Jade, virtuelle Auskunftsdame
Jade, eine virtuelle Helferin, die auf Flachbildschirmen zu sehen ist, übersetzt Durchsagen im Bahnhof in Gebärdensprache.


Für Ihren Komfort

Damit Sie sich bei Ihren Besuchen in unseren Bahnhöfen immer wohler fühlen, statten wir sie nach und nach mit behindertengerechten Einrichtungen aus. Diese Einrichtungen dienen Ihrem Komfort bei Abfahrt und Ankunft und erleichtern Ihnen den Zugang zu allen Bereichen.

Parkplätze
In vielen Bahnhöfen sind jene Parkplätze, die dem Eingang, der Bahnhofshalle oder den Personenaufzügen am nächsten liegen für Menschen mit Behinderung reserviert und mit allen notwendigen Erleichterungen ausgestattet. Woran sind sie zu erkennen?

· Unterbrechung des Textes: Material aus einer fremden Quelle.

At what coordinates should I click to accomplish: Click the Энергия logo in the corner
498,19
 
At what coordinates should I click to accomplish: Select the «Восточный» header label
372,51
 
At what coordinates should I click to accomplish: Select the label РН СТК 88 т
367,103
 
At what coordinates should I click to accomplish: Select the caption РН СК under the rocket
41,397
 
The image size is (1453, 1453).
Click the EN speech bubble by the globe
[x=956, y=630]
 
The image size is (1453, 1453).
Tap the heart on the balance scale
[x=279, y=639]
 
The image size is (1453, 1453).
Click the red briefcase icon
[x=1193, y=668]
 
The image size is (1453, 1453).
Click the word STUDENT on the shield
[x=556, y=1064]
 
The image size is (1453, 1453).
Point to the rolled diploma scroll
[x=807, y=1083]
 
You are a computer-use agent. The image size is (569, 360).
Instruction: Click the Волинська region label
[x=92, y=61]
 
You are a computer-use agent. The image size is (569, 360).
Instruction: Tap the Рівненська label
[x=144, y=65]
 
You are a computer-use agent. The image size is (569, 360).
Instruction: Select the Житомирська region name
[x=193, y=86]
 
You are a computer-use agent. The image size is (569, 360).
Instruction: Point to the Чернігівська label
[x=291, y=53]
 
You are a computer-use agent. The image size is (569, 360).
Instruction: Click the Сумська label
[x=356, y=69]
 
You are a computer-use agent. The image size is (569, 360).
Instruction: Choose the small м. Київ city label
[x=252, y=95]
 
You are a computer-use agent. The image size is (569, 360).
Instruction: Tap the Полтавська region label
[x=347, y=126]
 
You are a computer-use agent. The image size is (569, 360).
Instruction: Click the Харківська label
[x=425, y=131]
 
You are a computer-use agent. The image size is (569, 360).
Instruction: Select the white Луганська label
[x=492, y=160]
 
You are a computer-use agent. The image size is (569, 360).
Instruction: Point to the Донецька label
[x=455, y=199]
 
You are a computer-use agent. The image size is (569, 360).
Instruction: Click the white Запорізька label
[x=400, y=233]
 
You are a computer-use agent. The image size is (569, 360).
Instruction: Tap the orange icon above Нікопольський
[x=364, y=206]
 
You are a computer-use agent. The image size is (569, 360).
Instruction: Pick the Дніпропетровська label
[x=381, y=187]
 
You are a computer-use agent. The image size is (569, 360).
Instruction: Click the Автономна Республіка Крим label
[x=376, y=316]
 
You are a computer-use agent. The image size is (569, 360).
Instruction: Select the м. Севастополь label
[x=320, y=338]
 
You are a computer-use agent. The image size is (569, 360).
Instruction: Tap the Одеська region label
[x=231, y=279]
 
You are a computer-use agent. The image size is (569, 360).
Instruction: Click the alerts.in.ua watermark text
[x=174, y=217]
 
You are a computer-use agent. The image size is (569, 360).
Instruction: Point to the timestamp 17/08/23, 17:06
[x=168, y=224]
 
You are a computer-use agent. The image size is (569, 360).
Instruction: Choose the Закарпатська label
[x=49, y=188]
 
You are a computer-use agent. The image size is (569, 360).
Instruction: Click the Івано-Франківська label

  • Durch spezielle Kennzeichnung auf dem Boden
  • Durch eine in der Höhe angebrachte Beschilderung
  • Sie sind breit genug, dass sich eine Person mit Rollstuhl ungehindert und völlig sicher bewegen kann

Schalter
An unseren neu gestalteten Schaltern können Personen im Rollstuhl ihre Beine bis unter das Ablagebord fahren. Für hörbehinderte Menschen sind sie zusätzlich mit induktiven Höranlagen ausgerüstet. Die speziell für Behinderte vorgesehenen Schalter sind entsprechend gekennzeichnet und für alle Fahrgäste leicht erkennbar.

Toiletten
Die für Fahrgäste mit eingeschränkter Mobilität reservierten Toiletten haben einen Sitz, dessen Höhe für Personen im Rollstuhl angepasst ist sowie Haltegriffe. Die verschiedenen Bedienelemente sind ebenfalls so konzipiert, dass sie für jeden leicht erreichbar sind. In den Toilettenräumen sind Blinklichter installiert, die hörbehinderte Menschen gegebenenfalls auf Alarmsignale aufmerksam machen.